Author + information
- ↵⁎Internal Medicine Cardiology, Philipps University, Baldingerstrasse, 35033 Marburg, Germany
Current criteria indicating implantable cardioverter-defibrillator (ICD) therapy for primary prevention of sudden cardiac death are poor, and non–evidence-based ICD implantations are more likely to have worse outcomes. Therefore, Iles et al. (1) examined late gadolinium enhancement (LGE) by using cardiac magnetic resonance imaging to predict appropriate device therapy in patients with ischemic and nonischemic cardiomyopathy.
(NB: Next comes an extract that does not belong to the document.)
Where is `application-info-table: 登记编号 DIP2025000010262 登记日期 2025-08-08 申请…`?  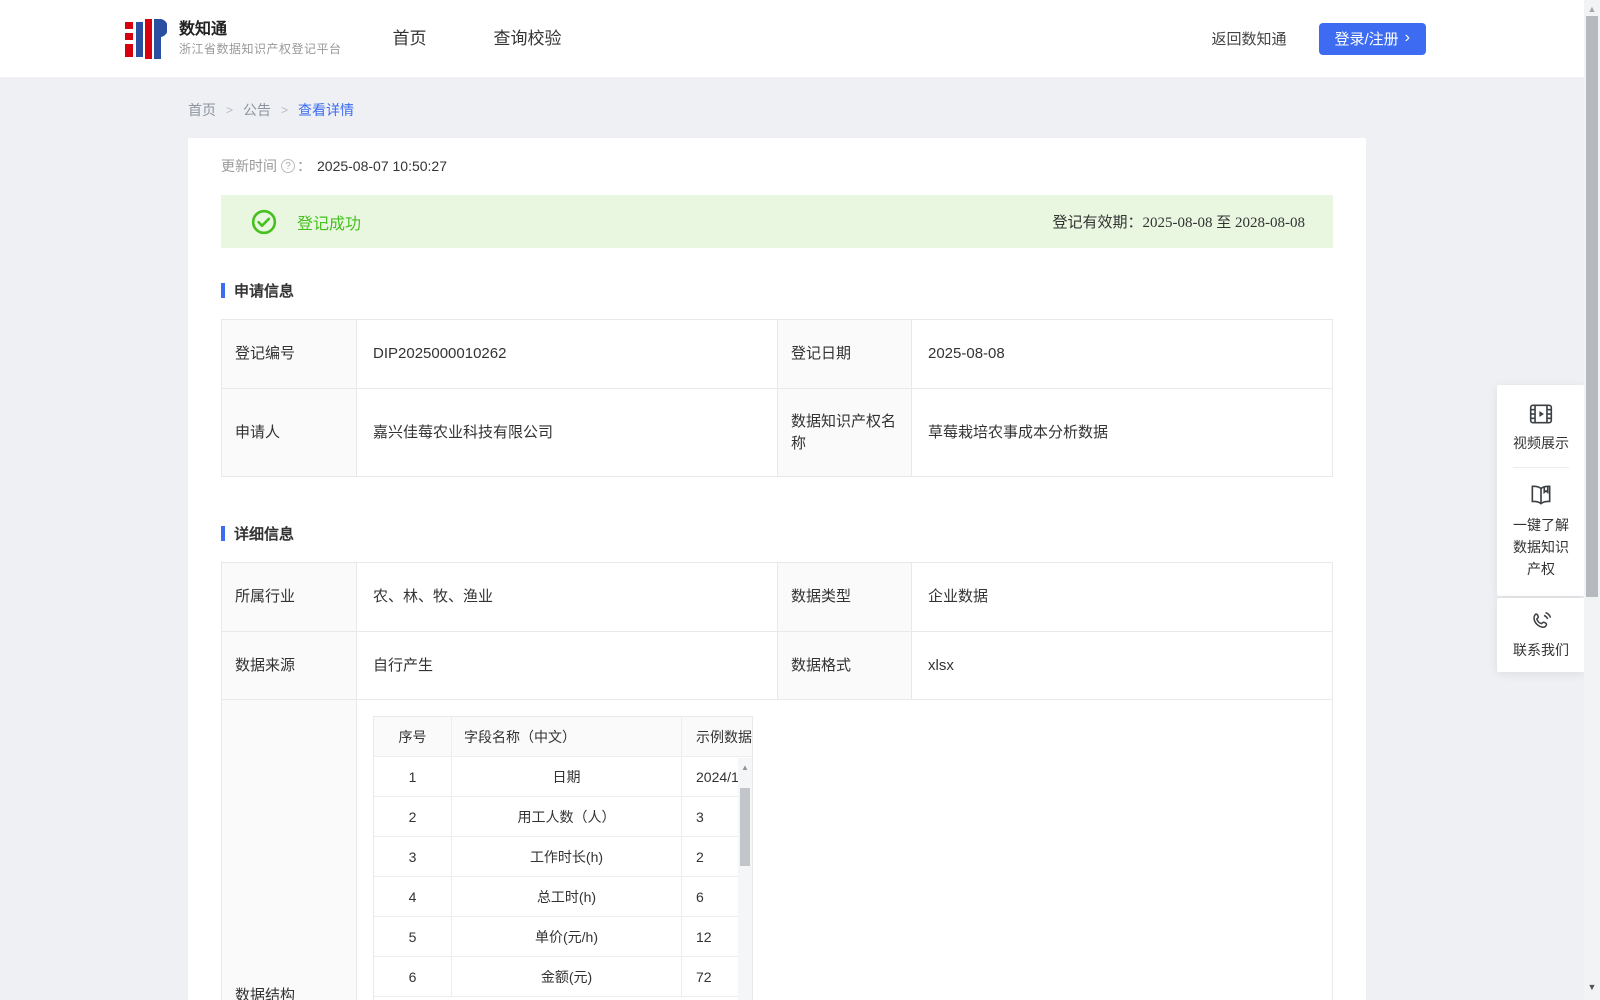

The study relies on the assumptions that myocardial fibrosis is the substrate of LGE and that fibrosis is associated with arrhythmias.
Well-documented links between fibrosis and LGE exist in patients who have experienced myocardial infarction in whom nonviable cardiomyocytes are replaced by collagen. This contiguous subendocardial or transmural area can be detected by a bright LGE pattern. Histological changes are very different in patients with dilative cardiomyopathies. Histopathological studies have shown that the myocardial remodeling can be associated with an increased collagen volume fraction, and in transmural left ventricular sections, the extent of fibrosis increased from epicardium to endocardium and from the right to the left side of the septum (2). LGE occurs as midwall (septal) streak (1) or is irregularly diffuse. Thus, in dilative cardiomyopathies, causes beyond fibrosis should be taken into account for LGE.
In the study by Iles et al. (1), all patients with ischemic cardiomyopathy exhibited LGE, and the ICD discharge rate was 14%, whereas it was 29% in patients with nonischemic cardiomyopathy and LGE. Also, based on the absence of differences in left ventricular ejection fraction and end-diastolic volume index, it was concluded that fibrosis predicts appropriate ICD therapy. However, it remains to be assessed whether indeed fibrosis or an increased wall stress was responsible for LGE and ICD therapy. Using echocardiography-based ventricular mass and geometry data, we suggest calculating wall stress and examining the contention that patients with ICD therapy exhibit increased wall stress.
In accordance with a role of wall stress for LGE, our recent study on 300 patients with dilative cardiomyopathy showed that a rise in wall stress (3) was associated with LGE (4). Most likely, higher wall stress is associated with an increased capillary leakage, and thus favors contrast medium emission into the interstitial space. Also, its venous clearance can be prolonged by an impaired redistribution. The link of LGE with arrhythmias would follow from experimental studies in which myocardial stretch and neurohumoral reactions predispose patients to arrhythmias involving, for example, stretch-activated cation channels.
The proposed subanalysis also could clarify whether LGE per se is an independent prognostic predictor or a dependent surrogate marker. Thus, in a study of 141 patients with dilated cardiomyopathy, the prognostic value of LGE regarding survival was found only by univariate, but not by multivariate, analysis (5). Increased wall stress thus could be the underlying mechanism of a worse prognosis and should be evaluated also as indicator for ICD therapy.